The reality of this plague is bad enough to fathom by any rational person. The facts we are presented with certainly evoke fear and apprehension. Our frontline healthcare providers who are by their profession somewhat desensitized to run-of-the-mill suffering as they treat patients with terminal illness, heart attacks, metastatic cancer or debilitating strokes, find themselves traumatized by the COVID crisis.

So what is generating this degree of emotional suffering? Much of it comes from the unseen enemy, this virus that is only visible under special microscopes. Some of it comes from the fact that its genetic structure is novel. No human being had been exposed to it prior to its appearance in Wuhan so our immune systems had no defense against its onslaught. It is extraordinarily infectious so that an infected person will infect several people in close proximity over time.

What is the paradox that I am referring to? Actually, there is more than one paradox. The first one involves the media explosion that began last century and has exponentially continued this century. We appreciate all the benefits from being plugged in 24/7 to social media, internet messaging and an abundance of television news all day long. The digital revolution that amazed us has also proved to be harmful to our emotional well being. Multimedia exposure during the COVID pandemic has been like watching a horror movie that never ends! What we valued and embraced has turned out to be a traumatizing process. If you check the Centers for Disease Control website for data on the influenza outbreak for the 2018-2019 season you will find that 35.5 million Americans came down with the flu, 490,000 hospitalizations resulted, and there were 34,200 deaths. Imagine if the media tracked the annual flu season like they have tracked the COVID pandemic. Every flu season would be emotionally traumatizing. We certainly don’t go into lockdown every year for the flu nor do we social distance. We do have a flu shot available, but data on its effectiveness suggests a 45% effectiveness this past season. Our advantage with influenza is that over time, all of us have had some level of exposure to this family of viruses imparting a degree of “herd immunity.”
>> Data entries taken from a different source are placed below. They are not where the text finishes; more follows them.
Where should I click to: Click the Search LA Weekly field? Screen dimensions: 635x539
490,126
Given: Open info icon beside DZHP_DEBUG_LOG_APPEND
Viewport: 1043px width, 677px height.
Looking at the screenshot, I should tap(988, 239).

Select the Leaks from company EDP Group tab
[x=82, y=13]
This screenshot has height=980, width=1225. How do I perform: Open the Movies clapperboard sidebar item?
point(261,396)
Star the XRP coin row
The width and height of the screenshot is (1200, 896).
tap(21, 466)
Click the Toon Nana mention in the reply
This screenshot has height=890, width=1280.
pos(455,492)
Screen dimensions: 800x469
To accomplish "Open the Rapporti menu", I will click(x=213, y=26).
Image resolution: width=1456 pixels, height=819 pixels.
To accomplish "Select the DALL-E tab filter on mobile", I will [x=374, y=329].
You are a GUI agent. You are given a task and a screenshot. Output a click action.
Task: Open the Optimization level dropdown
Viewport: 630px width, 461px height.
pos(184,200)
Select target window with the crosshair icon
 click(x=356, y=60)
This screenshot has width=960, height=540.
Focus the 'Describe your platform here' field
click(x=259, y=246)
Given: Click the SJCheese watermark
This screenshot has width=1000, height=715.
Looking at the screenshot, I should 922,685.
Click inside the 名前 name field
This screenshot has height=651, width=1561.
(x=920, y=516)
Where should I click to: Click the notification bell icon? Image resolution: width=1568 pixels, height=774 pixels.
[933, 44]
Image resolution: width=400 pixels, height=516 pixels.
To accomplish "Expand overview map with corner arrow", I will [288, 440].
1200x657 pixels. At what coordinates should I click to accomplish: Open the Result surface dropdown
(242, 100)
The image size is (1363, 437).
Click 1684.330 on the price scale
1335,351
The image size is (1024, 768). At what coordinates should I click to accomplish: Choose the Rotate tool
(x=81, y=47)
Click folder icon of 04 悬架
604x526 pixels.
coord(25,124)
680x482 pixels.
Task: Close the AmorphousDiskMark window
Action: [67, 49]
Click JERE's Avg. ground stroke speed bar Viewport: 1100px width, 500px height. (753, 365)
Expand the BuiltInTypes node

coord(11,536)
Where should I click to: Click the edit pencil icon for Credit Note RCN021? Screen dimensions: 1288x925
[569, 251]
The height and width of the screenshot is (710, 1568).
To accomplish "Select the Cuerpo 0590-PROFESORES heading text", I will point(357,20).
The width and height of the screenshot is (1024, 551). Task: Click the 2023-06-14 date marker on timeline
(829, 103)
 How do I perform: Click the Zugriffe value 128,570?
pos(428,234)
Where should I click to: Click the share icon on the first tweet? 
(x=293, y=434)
This brings us to the core paradox. If we stay locked down and isolated indefinitely there will be no herd immunity developing. The concept of herd immunity means that if enough of our population is exposed and develops immunity to this virus, ongoing spread becomes very difficult. For example, smallpox, chicken pox, measles and mumps had been the scourge of society until the administration of vaccines essentially created a herd immunity.

We will eventually have an effective vaccine for COVID-19 but it will be some time before we will be able to provide mass inoculation. If there had been no COVID-19 social isolation our healthcare system would be over run, resulting in a tsunami of fatalities.

So the course that is being taken is to gradually open up our lockdown while we carefully prepare for future waves of illness. Be reassured that there will come a day in the not too distant future that this horrible virus will be no greater a threat than the annual flu. That time will come.

Connect With A Child Psychologist At Our Children’s Center

If your child is experiencing anxiety related to the COVID-19 pandemic, our child psychologists are available for online services. For more information, contact the Children’s Center for Psychiatry Psychology and Related Services in Delray Beach, Florida or call us today at (561) 223-6568.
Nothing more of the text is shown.